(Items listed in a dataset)
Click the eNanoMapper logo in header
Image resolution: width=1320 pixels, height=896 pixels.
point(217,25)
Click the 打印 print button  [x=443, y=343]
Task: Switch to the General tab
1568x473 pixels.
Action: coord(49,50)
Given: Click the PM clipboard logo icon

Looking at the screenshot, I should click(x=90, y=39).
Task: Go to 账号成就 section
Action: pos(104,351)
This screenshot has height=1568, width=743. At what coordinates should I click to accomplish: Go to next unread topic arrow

● **Description of the task**: Exactly the lines from the one containing "Image resolution: width=1320" through the final line of the records above are needed, copied word for word.

● **Expected answer**:
Image resolution: width=1320 pixels, height=896 pixels.
point(217,25)
Click the 打印 print button  [x=443, y=343]
Task: Switch to the General tab
1568x473 pixels.
Action: coord(49,50)
Given: Click the PM clipboard logo icon

Looking at the screenshot, I should click(x=90, y=39).
Task: Go to 账号成就 section
Action: pos(104,351)
This screenshot has height=1568, width=743. At what coordinates should I click to accomplish: Go to next unread topic arrow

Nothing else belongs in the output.